Clinical Precision: How GE HealthCare is Harnessing Deep Learning to Transform Medical Imaging

By Parminder Bhatia, Chief AI Officer, GE HealthCare

Much of the business world is still adapting to the Fourth Industrial Revolution, an era that is characterized by a fusion of technologies that blur the lines between the physical, digital, and biological spheres. But GE HealthCare is on the frontlines helping to define and transform this era with innovative medical technology, intelligent devices, and care solutions that streamline healthcare delivery, and help clinicians improve patient care. Crucial to advancing our mission of transforming healthcare for the better is deep learning, a subset of artificial intelligence (AI) that works by replicating the processes of human learning.

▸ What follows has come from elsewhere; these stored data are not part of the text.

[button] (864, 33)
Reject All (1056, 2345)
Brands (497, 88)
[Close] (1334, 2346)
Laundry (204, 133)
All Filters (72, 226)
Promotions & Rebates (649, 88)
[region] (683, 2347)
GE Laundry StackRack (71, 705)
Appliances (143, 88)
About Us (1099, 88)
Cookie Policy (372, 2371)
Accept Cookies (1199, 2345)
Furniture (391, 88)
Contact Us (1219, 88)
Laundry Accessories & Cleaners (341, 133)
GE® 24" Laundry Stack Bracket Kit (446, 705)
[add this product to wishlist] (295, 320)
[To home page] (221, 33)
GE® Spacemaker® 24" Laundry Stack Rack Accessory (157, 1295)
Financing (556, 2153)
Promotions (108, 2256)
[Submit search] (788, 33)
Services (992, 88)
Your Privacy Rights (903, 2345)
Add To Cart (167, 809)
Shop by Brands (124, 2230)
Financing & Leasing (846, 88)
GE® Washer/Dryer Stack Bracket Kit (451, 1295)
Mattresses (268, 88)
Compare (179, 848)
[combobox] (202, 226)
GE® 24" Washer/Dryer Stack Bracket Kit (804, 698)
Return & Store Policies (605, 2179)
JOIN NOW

Deep learning utilizes neural network models that mimic the complex patterns of human cognition trained to perform specific tasks such as predicting outcomes. In addition, deep learning models are trained to output  a wealth of accurate, data-driven insights, with the purpose to enable a broad spectrum of clinicians to diagnose and care for patients with greater confidence, speed, and efficiency. The technology is revolutionizing the field of medical imaging, with its algorithms key to reducing the scan time of Magnetic Resonance Imaging (MRI) scans down to mere minutes; reducing motion artifacts and the need for rescans; and enabling faster scan times and impressive small lesion detectability.[1]

Deep learning is also pivotal to one of our primary objectives, which is making imaging accessible to healthcare practices and their patients across multiple care areas. For example, we recently received a grant from the Bill & Melinda Gates Foundation that will facilitate development of AI-assisted ultrasound applications and tools to enable healthcare professionals with less experience to perform more effective ultrasound scans to help address maternal and fetal health and respiratory diseases.

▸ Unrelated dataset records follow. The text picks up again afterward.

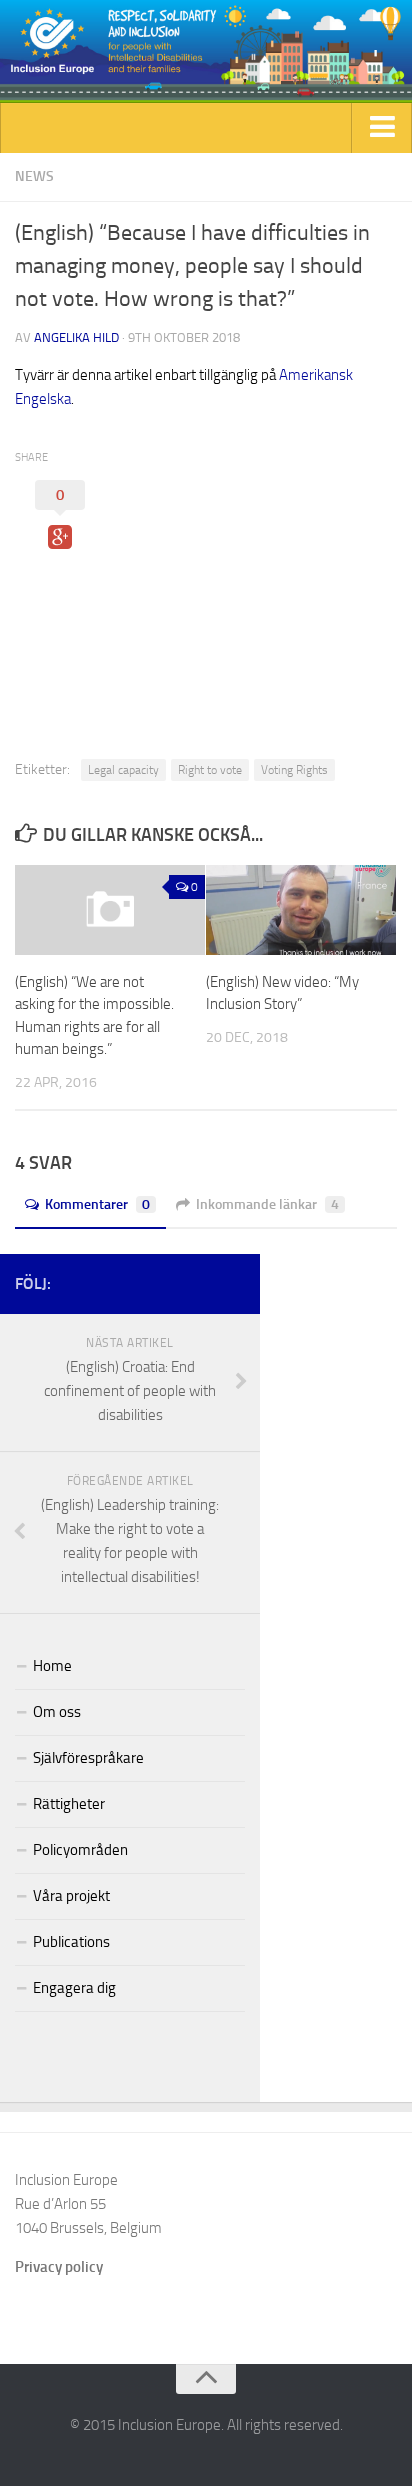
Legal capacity (123, 770)
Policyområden (80, 1850)
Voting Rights (294, 770)
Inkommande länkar (267, 1204)
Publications (71, 1942)
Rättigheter (69, 1804)
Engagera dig (74, 1988)
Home (52, 1666)
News (34, 176)
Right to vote (210, 770)
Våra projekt (71, 1896)
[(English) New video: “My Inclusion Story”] (301, 910)
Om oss (57, 1712)
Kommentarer (97, 1204)
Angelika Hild (76, 337)
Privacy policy (59, 2267)
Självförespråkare (88, 1758)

In recent years, hospitals and clinics have adopted a wide range of AI-enhanced solutions to support specific processes and tasks. For example, machine learning algorithms are helping radiologists detect breast cancers and aiding in breast image analysis

In fact, GE HealthCare sees an analogy between the human body and our deep learning approach. Just as different body parts and systems work together harmoniously, our approach intends to integrate various facets of AI. These layered technologies aim to build up a detailed picture or snapshot from mountains of data, thereby replicating the sophisticated workings of human anatomy. It has the potential to be a game-changer for image analysis.

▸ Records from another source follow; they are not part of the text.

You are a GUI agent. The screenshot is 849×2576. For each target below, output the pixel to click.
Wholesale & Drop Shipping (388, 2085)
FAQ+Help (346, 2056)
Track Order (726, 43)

The approach underpins our Effortless Recon DL portfolio of deep learning-enhanced imaging products, which include MRIs, molecular imaging (MI), and computed tomography (CT). Our deep learning image reconstruction algorithm, AIR™ Recon DL, significantly improves image quality by improving signal-to-noise ratios (SNR).This helps enable physicians to scan patients faster and diagnose confidently, which yields a significant boost in workflow efficiency and productivity. Patients benefit from shorter scan times, faster diagnoses, and an improved overall experience. To date, around 16 million patients have benefited from AIR™ Recon DL.[2]

The latest True Enhance DL[3] recently introduced at #RSNA2023 uses a dedicated Deep Neural Network (DNN) that’s designed to generate deep learning-based monochromatic-like images from single-energy X-ray. It is also designed to increase contrast resolution for confident diagnoses, especially for challenging oncology cases and other disease states.  

These latest innovations are only just beginning to tap deep learning’s potential.

The current applications of AI in medicine primarily focus on specific defined tasks, utilizing a single data modality such as a computed tomography scan or an x-ray. In contrast, in the clinical field, healthcare professionals interact with various data sources and modalities to arrive at diagnostic conclusions, make prognostic evaluations, and create treatment plans. This process is dynamic, with ongoing data continually shaping clinical decisions over time.

Looking ahead, the emergence of multimodal medical AI presents as a significant factor to unlocking new possibilities in healthcare. As this emerging AI paradigm continues to evolve, GE HealthCare envisions a future where the technology permeates its portfolio of products and solutions.

The future provides so much possibility and we’re committed to expanding the boundaries of deep learning to help unleash the technology’s full potential and the impact and benefit to patients worldwide.



[1] Omni Legend 32 cm increases small lesion detectability 16% on average and up to 20%, as compared to Discovery MI 25 cm with matched scan time/injected dose, as demonstrated in phantom testing using a model observer with 4 mm lesions; average of different reconstruction methods.

[2] Calculated by IB data with estimation 20 scans per day, 5.5 working day in a week, fully start using AIR™ Recon DL 4 weeks after delivery, as of Oct 31st, 2023.  

[3] True Enhance DL is 510(k)-pending with the U.S. FDA. Not available for sale in the United States.